Haskell Decimal to Binary

I am trying to build a function that converts a Decimal(Int) into a Binary number.
Unfortunately other than in java it is not possible to divide an int by two in haskell.
I am very new to functional programming so the problem could be something trivial.
So far I could not find another solution to this problem but
here is my first try :
fromDecimal :: Int -> [Int]
fromDecimal 0 = [0]
fromDecimal n = if (mod n 2 == 0) then
do
0:fromDecimal(n/2)
else
do
1:fromDecimal(n/2)
I got an java implementation here which I did before :
public void fromDecimal(int decimal){
for (int i=0;i<values.length;i++){
if(decimal % 2 = 0)
values[i]=true ;
decimal = decimal/ 2;
else {values[i]= false;
} }
}
Hopefully this is going to help to find a solution!
There are some problems with your solution. First of all, I advise not to use do at all, until you understand what do does. Here we do not need do at all.
Unfortunately other than in java it is not possible to divide an int by two in haskell.
It actually is, but the / operator (which is in fact the (/) function), has type (/) :: Fractional a => a -> a -> a. An Int is not Fractional. You can perform integer division with div :: Integral a => a -> a -> a.
So then the code looks like:
fromDecimal :: Int -> [Int]
fromDecimal 0 = [0]
fromDecimal n = if (mod n 2 == 0) then 0:fromDecimal (div n 2) else 1:fromDecimal (div n 2)
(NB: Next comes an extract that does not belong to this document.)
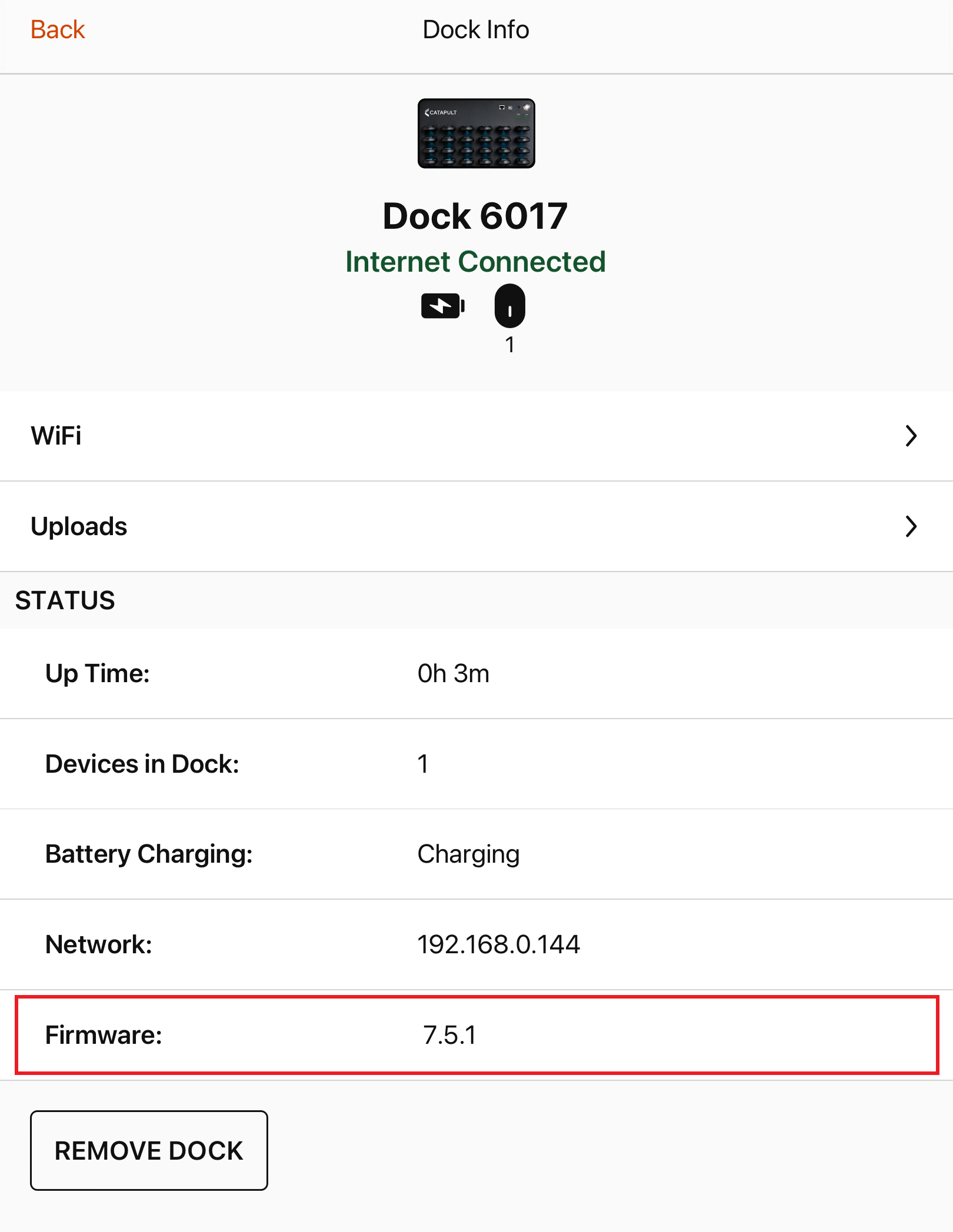Click the Network IP address 192.168.0.144
Screen dimensions: 953x1232
[x=498, y=944]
But we can definitely make this more elegant. mod n 2 can only result in two outcomes: 0 and 1, and these are exactly the ones that we use at the left side of the (:) operator.
So we do not need to use an if-then-else at all:
fromDecimal :: Int -> [Int]
fromDecimal 0 = [0]
fromDecimal n = mod n 2 : fromDecimal (div n 2)
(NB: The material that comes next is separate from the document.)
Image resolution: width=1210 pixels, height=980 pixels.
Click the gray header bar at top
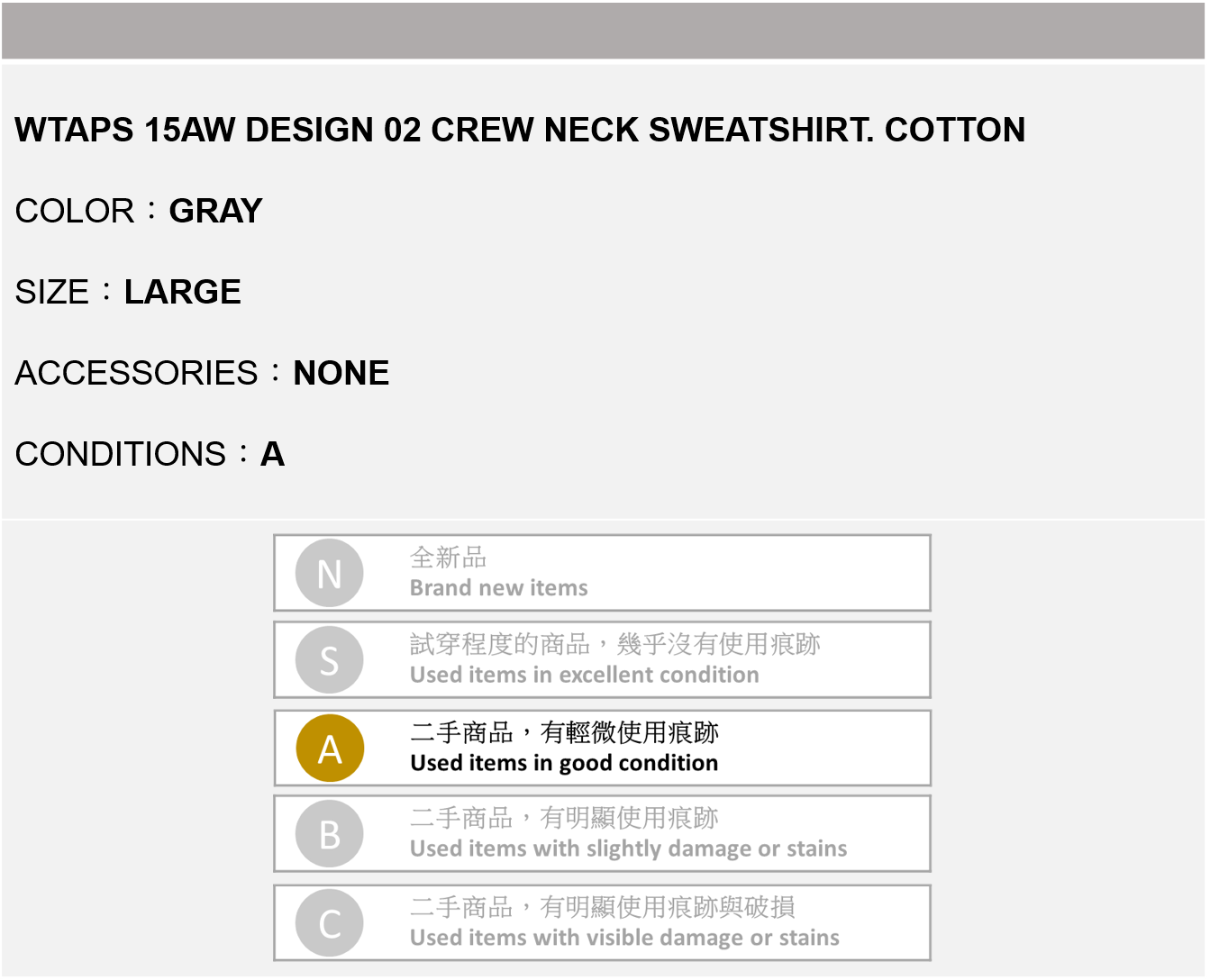[604, 32]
Likely this is still not exactly what you want: here we write the binary value such that the last element, is the most significant one. This function will add a tailing zero, which does not make a semantical difference (due to that order), but it is not elegant either.
We can define an function go that omits this zero, if the given value is not zero, like:
fromDecimal :: Int -> [Int]
fromDecimal 0 = [0]
fromDecimal n = go n
where go 0 = []
go k = mod k 2 : go (div k 2)
If we however want to write the most significant bit first (so in the same order as we write decimal numbers), then we have to reverse the outcome. We can do this by making use of an accumulator:
fromDecimal :: Int -> [Int]
fromDecimal 0 = [0]
fromDecimal n = go n []
where go 0 r = r
go k rs = go (div k 2) (mod k 2:rs)
You cannot / integers in Haskell – division is not defined in terms of integral numbers! For integral division use div function, but in your case more suitable would be divMod that comes with mod gratis.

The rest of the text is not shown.